By Jennifer Eisenbart
EDITOR
The preliminary 2014-15 budget for the Burlington Area School District is set.
That didn’t happen without one last protest by a member of the BASD School Board Monday night, though.
By a 6-1 vote, the board set the budget for the August annual meeting, with a tax levy mill rate increase of about 3.7 percent.
That works out to $11.56 of taxes per $1,000 of equalized property value. The district is also using fund balance dollars to balance this year’s budget mainly because of startup costs for the 4-year-old kindergarten program.
The lone dissenting vote came from Roger Koldeway, who asked for the numbers to be clarified – specifically, what the mill rate would have been if the district hadn’t levied for referendum-approved debt.
BASD Business Administrator Ruth Schenning said at the meeting that the mill rate, instead of having a 3.7 percent increase, would have had a .5 percent decrease.
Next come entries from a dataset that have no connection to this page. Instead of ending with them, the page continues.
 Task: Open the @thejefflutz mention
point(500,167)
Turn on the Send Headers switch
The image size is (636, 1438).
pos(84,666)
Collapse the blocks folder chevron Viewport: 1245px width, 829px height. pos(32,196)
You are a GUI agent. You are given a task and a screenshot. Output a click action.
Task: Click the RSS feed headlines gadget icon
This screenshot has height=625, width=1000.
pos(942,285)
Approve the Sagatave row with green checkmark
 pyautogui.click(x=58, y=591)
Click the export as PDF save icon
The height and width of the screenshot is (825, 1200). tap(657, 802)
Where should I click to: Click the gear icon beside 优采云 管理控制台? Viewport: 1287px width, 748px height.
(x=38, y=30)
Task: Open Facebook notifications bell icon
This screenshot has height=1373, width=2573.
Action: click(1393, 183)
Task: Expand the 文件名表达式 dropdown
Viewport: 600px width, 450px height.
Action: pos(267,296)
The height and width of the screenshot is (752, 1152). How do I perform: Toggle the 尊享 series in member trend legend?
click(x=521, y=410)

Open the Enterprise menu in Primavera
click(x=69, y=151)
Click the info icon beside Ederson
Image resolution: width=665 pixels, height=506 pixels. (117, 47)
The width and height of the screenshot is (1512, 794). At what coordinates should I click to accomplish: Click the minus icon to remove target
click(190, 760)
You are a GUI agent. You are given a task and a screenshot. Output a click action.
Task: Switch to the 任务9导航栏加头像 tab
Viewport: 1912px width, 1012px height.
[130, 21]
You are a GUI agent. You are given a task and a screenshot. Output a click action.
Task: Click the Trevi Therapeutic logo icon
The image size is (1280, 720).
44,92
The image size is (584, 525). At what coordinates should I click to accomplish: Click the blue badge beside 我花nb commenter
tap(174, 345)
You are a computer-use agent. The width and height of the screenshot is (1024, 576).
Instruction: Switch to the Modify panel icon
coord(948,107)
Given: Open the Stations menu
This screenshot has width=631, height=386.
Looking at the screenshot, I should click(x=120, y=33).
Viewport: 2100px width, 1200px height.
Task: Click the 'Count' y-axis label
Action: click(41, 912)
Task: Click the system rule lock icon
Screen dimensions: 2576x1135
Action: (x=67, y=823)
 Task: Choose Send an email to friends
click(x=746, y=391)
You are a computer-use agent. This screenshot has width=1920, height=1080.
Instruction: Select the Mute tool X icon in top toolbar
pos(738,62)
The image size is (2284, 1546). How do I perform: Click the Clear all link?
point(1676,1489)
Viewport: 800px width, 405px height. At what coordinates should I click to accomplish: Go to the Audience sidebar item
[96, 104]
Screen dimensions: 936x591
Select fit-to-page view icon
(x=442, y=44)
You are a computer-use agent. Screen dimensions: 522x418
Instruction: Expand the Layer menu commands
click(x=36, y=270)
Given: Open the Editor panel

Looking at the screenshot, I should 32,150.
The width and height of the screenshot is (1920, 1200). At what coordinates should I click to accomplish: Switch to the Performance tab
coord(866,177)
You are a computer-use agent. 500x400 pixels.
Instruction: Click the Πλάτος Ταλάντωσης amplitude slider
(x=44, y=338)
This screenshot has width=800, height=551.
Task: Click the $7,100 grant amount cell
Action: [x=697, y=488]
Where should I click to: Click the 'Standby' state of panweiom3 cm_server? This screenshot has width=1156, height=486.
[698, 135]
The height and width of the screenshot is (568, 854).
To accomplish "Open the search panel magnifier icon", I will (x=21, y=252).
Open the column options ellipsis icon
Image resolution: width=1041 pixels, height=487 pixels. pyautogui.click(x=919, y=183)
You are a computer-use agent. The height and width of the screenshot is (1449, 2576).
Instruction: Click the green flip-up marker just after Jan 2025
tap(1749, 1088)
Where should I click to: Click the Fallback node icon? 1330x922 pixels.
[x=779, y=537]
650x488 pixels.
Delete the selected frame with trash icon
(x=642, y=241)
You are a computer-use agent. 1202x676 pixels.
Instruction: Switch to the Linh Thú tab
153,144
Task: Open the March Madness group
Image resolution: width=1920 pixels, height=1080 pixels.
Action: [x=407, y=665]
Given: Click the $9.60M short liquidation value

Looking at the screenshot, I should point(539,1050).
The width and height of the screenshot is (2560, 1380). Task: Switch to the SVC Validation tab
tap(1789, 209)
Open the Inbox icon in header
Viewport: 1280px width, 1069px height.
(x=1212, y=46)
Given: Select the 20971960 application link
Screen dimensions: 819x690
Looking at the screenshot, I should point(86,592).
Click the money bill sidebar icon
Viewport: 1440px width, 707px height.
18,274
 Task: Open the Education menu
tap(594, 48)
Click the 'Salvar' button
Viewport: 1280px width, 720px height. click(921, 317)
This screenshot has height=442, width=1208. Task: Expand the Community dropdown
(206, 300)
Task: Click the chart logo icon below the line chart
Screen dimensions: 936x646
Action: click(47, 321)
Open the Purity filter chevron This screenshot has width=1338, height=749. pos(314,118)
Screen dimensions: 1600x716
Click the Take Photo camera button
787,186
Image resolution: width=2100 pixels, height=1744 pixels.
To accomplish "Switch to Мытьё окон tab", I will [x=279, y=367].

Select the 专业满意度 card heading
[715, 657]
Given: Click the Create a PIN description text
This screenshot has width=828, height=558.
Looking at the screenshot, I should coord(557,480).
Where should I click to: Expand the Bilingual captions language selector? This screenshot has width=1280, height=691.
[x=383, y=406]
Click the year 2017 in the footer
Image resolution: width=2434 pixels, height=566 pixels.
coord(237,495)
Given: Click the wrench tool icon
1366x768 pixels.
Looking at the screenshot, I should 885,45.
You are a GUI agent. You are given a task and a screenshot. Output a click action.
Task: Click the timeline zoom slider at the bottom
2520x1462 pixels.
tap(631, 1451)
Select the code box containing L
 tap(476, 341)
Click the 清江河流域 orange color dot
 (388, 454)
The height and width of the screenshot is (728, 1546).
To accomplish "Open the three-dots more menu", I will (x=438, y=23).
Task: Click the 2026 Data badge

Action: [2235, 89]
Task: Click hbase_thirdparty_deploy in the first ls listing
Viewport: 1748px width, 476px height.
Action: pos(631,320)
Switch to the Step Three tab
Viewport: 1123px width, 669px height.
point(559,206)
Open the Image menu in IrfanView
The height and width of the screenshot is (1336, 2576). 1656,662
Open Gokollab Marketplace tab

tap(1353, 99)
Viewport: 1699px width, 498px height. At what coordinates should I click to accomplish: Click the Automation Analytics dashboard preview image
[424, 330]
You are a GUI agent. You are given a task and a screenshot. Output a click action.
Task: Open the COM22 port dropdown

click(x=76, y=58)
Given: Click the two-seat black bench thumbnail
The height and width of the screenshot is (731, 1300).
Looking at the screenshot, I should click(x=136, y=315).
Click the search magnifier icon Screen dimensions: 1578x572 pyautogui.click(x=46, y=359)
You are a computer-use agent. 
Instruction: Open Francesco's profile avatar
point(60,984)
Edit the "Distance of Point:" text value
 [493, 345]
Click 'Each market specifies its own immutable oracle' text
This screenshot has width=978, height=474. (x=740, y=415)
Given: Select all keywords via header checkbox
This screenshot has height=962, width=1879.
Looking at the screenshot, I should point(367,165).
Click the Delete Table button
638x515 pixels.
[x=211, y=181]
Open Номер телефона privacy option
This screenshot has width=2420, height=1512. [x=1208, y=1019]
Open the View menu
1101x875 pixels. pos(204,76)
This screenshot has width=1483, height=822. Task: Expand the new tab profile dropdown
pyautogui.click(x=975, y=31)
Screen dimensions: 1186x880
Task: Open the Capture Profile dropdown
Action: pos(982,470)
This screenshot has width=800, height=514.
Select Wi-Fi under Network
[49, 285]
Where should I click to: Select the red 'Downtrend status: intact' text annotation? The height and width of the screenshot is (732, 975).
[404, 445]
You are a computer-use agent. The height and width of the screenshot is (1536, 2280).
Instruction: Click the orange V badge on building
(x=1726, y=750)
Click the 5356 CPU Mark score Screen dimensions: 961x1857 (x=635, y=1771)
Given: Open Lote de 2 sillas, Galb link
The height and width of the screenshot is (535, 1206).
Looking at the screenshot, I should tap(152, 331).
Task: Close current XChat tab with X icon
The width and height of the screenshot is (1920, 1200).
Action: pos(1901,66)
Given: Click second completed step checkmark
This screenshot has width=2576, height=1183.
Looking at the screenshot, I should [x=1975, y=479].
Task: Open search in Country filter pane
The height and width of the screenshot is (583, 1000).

Koldeway then called the situation a “shell game,” and that the district was using the referendum-approved debt dollars – which it hadn’t had to levy for in the past few years – to get past the state limit on tax increases.
Fellow board member Larry Anderson countered by saying that the start-up costs for 4K were resulting in the use of fund balance dollars, and added Tuesday that declining enrollment was playing a huge part in the district’s tax levy.
“The big problem for us is the continuing drop in enrollment,” Anderson said in an email, adding that the district is losing about 80 students a year.
And while the district will be able to address those costs in future years through additional state aid from 4K and also through possible cost reductions by shuttering a school building, for this coming year, the district has to make up for the loss in state aid.
“Thus I can’t get hung up with reasonable planned fund balance reductions in the next several years,” said Anderson in the email, adding that Koldeway was attacking this year’s budget and not looking long term.
Koldeway pushed the issue on Monday night, though, saying the district has not addressed the budget by each and every line item, and also is ignoring its increase in post-retirement benefits costs.
The second of those concerns has been addressed by the district, with the district holding a special meeting in March that included a CPA and a benefits specialist. Those representatives said only about a quarter of districts in the state have the money to put aside for future costs.
When Koldeway asserted the budget hadn’t been reviewed stringently enough, though, fellow board member Jim Bousman asked to hear Koldeway’s solution – and also pointed out that bringing up the issue in June wasn’t appropriate.
Koldeway replied that he had brought it up before, but he declined to go through and list the “several items” he thought the district could reduce costs on.